WHAT YOU HAVE TO DO: Reproduce only the lines from the line containing "Datové přehledy (45, 2165)" to the end of the entries below, including both of those lines.

Saved data entries:

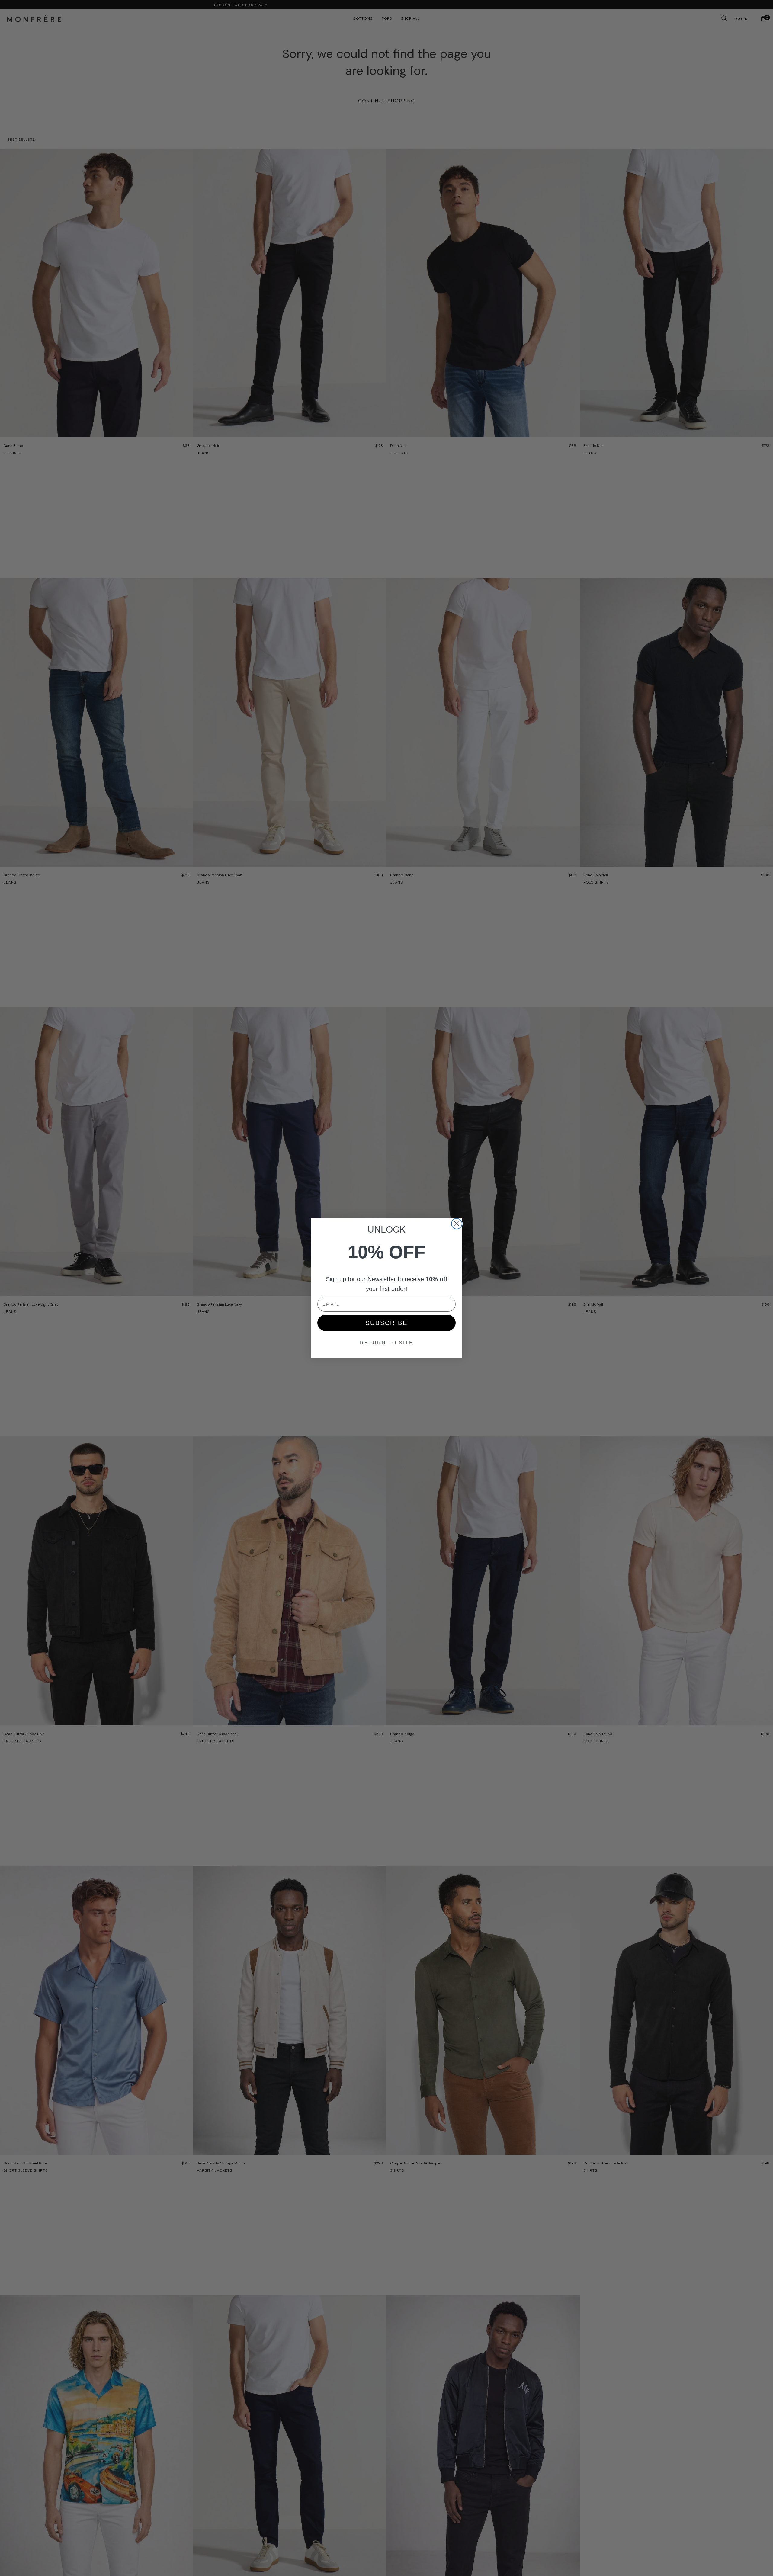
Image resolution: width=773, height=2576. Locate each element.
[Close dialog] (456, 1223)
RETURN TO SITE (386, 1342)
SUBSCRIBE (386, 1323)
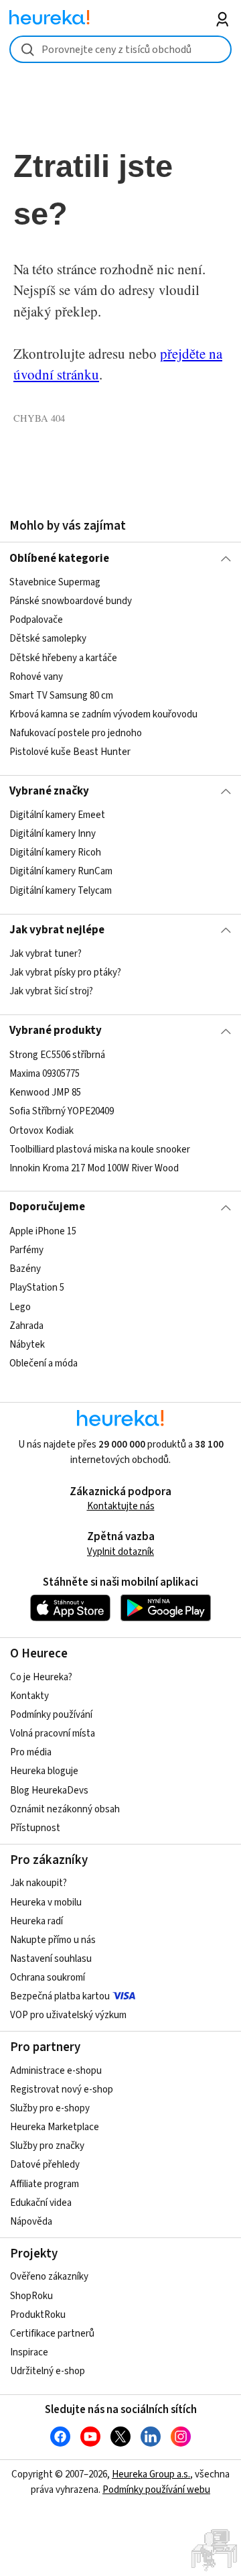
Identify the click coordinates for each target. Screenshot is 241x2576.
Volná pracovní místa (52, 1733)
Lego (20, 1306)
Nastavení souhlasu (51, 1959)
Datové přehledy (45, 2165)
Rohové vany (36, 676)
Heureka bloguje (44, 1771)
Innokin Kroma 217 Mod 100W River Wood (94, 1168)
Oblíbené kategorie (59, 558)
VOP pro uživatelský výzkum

REPLY TO THE TASK:
Datové přehledy (45, 2165)
Rohové vany (36, 676)
Heureka bloguje (44, 1771)
Innokin Kroma 217 Mod 100W River Wood (94, 1168)
Oblíbené kategorie (59, 558)
VOP pro uživatelský výzkum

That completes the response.